PROBLEM REQUIREMENTS: Repeat each entry exactly.

Stored items:
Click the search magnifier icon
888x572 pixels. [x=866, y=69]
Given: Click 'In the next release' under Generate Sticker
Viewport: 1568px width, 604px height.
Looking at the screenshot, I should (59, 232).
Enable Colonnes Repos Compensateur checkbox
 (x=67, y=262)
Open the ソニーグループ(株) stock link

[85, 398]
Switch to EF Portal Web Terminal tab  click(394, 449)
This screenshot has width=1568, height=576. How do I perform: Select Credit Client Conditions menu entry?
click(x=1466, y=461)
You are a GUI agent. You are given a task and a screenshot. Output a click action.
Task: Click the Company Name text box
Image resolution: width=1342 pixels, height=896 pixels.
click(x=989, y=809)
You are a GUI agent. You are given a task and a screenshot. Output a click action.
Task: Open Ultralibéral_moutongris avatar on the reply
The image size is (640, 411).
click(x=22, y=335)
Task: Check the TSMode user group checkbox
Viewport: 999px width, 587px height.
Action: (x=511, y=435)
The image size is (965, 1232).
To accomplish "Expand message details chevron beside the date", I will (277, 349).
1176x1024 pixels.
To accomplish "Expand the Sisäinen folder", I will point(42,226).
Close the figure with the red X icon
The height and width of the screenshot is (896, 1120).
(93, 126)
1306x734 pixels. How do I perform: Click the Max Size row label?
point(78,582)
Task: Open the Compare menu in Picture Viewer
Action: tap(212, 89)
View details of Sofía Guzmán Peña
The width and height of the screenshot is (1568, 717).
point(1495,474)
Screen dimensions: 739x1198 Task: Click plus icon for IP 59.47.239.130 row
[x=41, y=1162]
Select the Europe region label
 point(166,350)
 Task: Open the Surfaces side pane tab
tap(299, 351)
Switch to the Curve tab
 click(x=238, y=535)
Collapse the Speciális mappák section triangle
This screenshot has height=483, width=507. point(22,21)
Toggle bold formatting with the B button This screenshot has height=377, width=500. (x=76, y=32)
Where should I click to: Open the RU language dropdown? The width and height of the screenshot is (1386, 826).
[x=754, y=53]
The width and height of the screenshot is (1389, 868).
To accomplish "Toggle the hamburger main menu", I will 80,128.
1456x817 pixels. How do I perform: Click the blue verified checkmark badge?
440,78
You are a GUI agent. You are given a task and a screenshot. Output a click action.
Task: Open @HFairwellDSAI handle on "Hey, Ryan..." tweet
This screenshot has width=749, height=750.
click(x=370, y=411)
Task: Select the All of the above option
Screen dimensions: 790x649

REPLY TO THE TASK:
Click the search magnifier icon
888x572 pixels. [x=866, y=69]
Given: Click 'In the next release' under Generate Sticker
Viewport: 1568px width, 604px height.
Looking at the screenshot, I should (59, 232).
Enable Colonnes Repos Compensateur checkbox
 (x=67, y=262)
Open the ソニーグループ(株) stock link

[85, 398]
Switch to EF Portal Web Terminal tab  click(394, 449)
This screenshot has width=1568, height=576. How do I perform: Select Credit Client Conditions menu entry?
click(x=1466, y=461)
You are a GUI agent. You are given a task and a screenshot. Output a click action.
Task: Click the Company Name text box
Image resolution: width=1342 pixels, height=896 pixels.
click(x=989, y=809)
You are a GUI agent. You are given a task and a screenshot. Output a click action.
Task: Open Ultralibéral_moutongris avatar on the reply
The image size is (640, 411).
click(x=22, y=335)
Task: Check the TSMode user group checkbox
Viewport: 999px width, 587px height.
Action: (x=511, y=435)
The image size is (965, 1232).
To accomplish "Expand message details chevron beside the date", I will (277, 349).
1176x1024 pixels.
To accomplish "Expand the Sisäinen folder", I will point(42,226).
Close the figure with the red X icon
The height and width of the screenshot is (896, 1120).
(93, 126)
1306x734 pixels. How do I perform: Click the Max Size row label?
point(78,582)
Task: Open the Compare menu in Picture Viewer
Action: tap(212, 89)
View details of Sofía Guzmán Peña
The width and height of the screenshot is (1568, 717).
point(1495,474)
Screen dimensions: 739x1198 Task: Click plus icon for IP 59.47.239.130 row
[x=41, y=1162]
Select the Europe region label
 point(166,350)
 Task: Open the Surfaces side pane tab
tap(299, 351)
Switch to the Curve tab
 click(x=238, y=535)
Collapse the Speciális mappák section triangle
This screenshot has height=483, width=507. point(22,21)
Toggle bold formatting with the B button This screenshot has height=377, width=500. (x=76, y=32)
Where should I click to: Open the RU language dropdown? The width and height of the screenshot is (1386, 826).
[x=754, y=53]
The width and height of the screenshot is (1389, 868).
To accomplish "Toggle the hamburger main menu", I will 80,128.
1456x817 pixels. How do I perform: Click the blue verified checkmark badge?
440,78
You are a GUI agent. You are given a task and a screenshot. Output a click action.
Task: Open @HFairwellDSAI handle on "Hey, Ryan..." tweet
This screenshot has width=749, height=750.
click(x=370, y=411)
Task: Select the All of the above option
Screen dimensions: 790x649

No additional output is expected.